智能化DDoS攻击检测方法、设备及系统
申请人信息
- 申请人:中国电子科技集团公司第十四研究所
- 申请人地址:210039 江苏省南京市雨花台区国睿路8号
- 发明人: 中国电子科技集团公司第十四研究所
专利详细信息
| 项目 | 内容 |
|---|---|
| 专利名称 | 智能化DDoS攻击检测方法、设备及系统 |
| 专利类型 | 发明申请 |
| 申请号 | CN202311650444.5 |
| 申请日 | 2023/12/4 |
| 公告号 | CN117768161A |
| 公开日 | 2024/3/26 |
| IPC主分类号 | H04L9/40 |
| 权利人 | 中国电子科技集团公司第十四研究所 |
| 发明人 | 翟永; 郭俊华 |
| 地址 | 江苏省南京市雨花台区国睿路8号 |
摘要文本
本发明公开了一种智能化DDoS攻击检测方法、设备及系统,属于计算机网络安全技术领域。本发明包括:采集网络流量数据,对网络流量数据的数据包包头进行解析,产生数据包的各个特征值;对数据包进行特征处理和编码;将数据包中特征值组成一个特征序列;将特征序列输入数据处理神经网络,输出概率判断结果;使用交叉熵损失函数训练网络参数;根据输出结果进行DDoS攻击检测,若流量包特征序列经过数据处理神经网络后输出的预测概率大于预设的预测阈值,则将该流量包归为DDoS攻击流量包。

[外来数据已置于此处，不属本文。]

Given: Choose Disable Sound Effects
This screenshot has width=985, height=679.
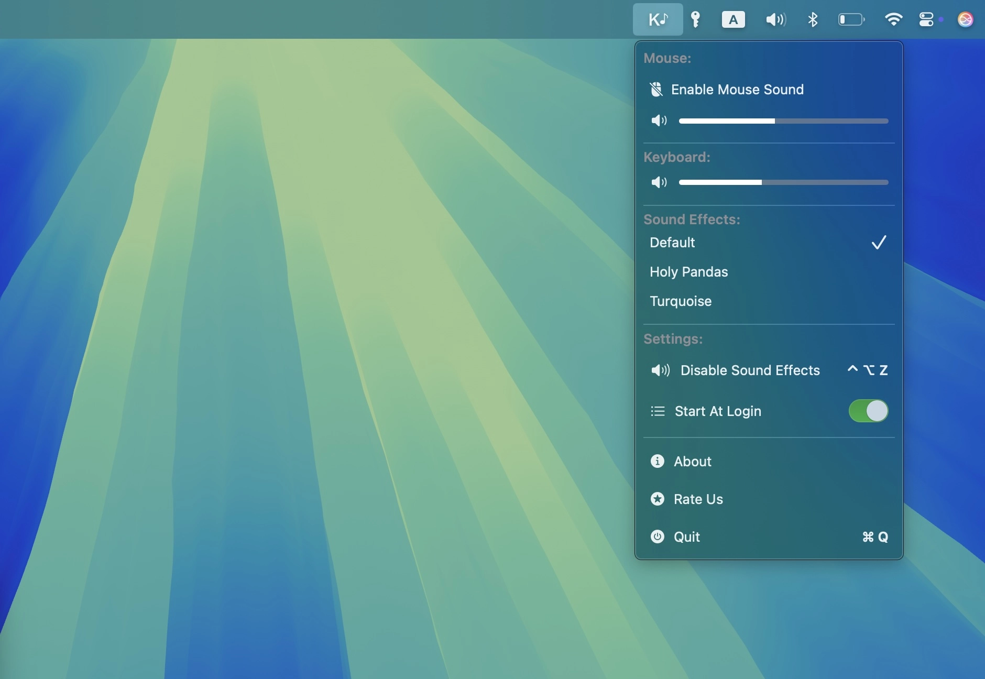Looking at the screenshot, I should tap(750, 370).
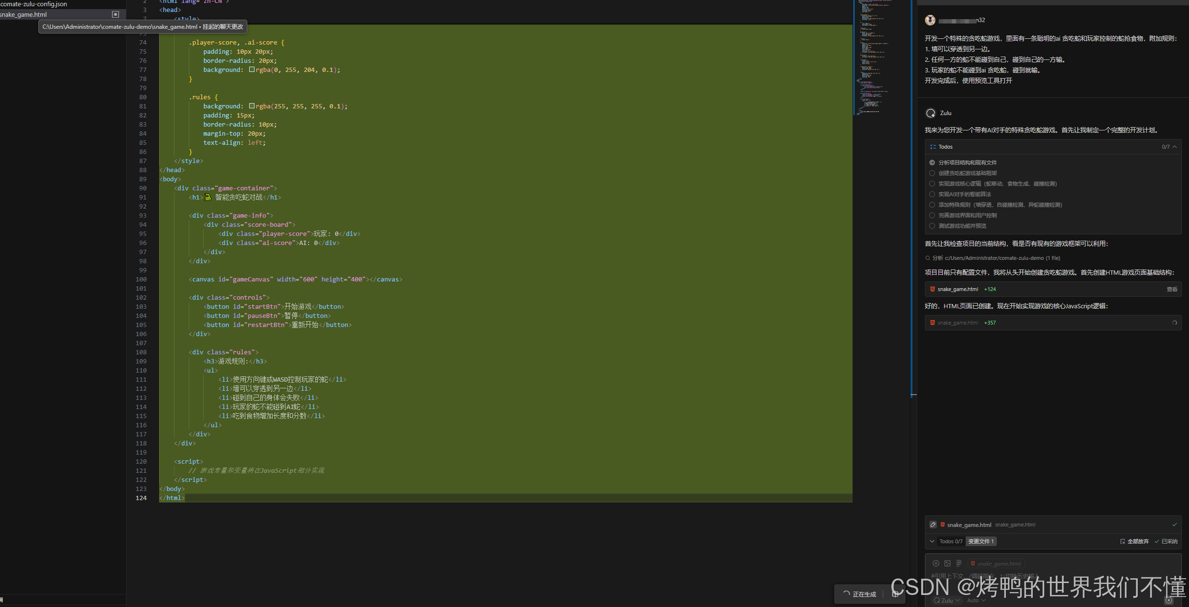Click the Figma icon in chat input

pos(959,563)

本发明能够兼顾DDoS控制对灵敏度、准确性、大流量处理等方面的技术要求。
专利主权项内容
(更多数据,详见马克数据网) 1.一种智能化DDoS攻击检测方法,其特征在于,包括:采集网络流量数据,对网络流量数据的数据包包头进行解析,产生数据包的各个特征值;对网络流量数据的数据包进行特征处理和编码,包括对数据包的包大小和包数量进行归一化处理,对IP地址进行哈希处理,将其映射到连续的数字空间中,对网络流量包中的部分特征值进行二进制编码,对TTL进行归一化处理,将时间戳转换为相对时间,并计算每个流量包的时间差;将特征处理和编码后的特征值进行归一化处理,组成一个特征向量,进行排序并组成特征序列;将所述特征序列输入数据处理神经网络进行特征序列训练,包括:特征序列分别输入Transformer网络模块和LSTM网络模块的输入层,在所述Transformer网络模块实现在数据序列空间层次自注意力机制下进行神经网络自主学习,在所述LSTM网络模块实现数据在字节层次和数据包层次的时间维度学习;将Transformer网络模块和LSTM网络模块的输出进行级联,再输入全连接层中,全连接层将加权和向量映射到预测类别的概率分布上,输入softmax分类器中进行分类,并使用dropout分类输出概率判断结果;在输出概率判断结果前,使用交叉熵损失函数训练Transformer网络模块和LSTM网络模块参数;根据特征序列训练后的数据处理神经网络输出结果进行DDoS攻击检测,若流量包经特征序列训练后的数据处理神经网络输出的预测概率大于预设的预测阈值,则将该流量包归为DDoS攻击流量包,否则归为正常流量包。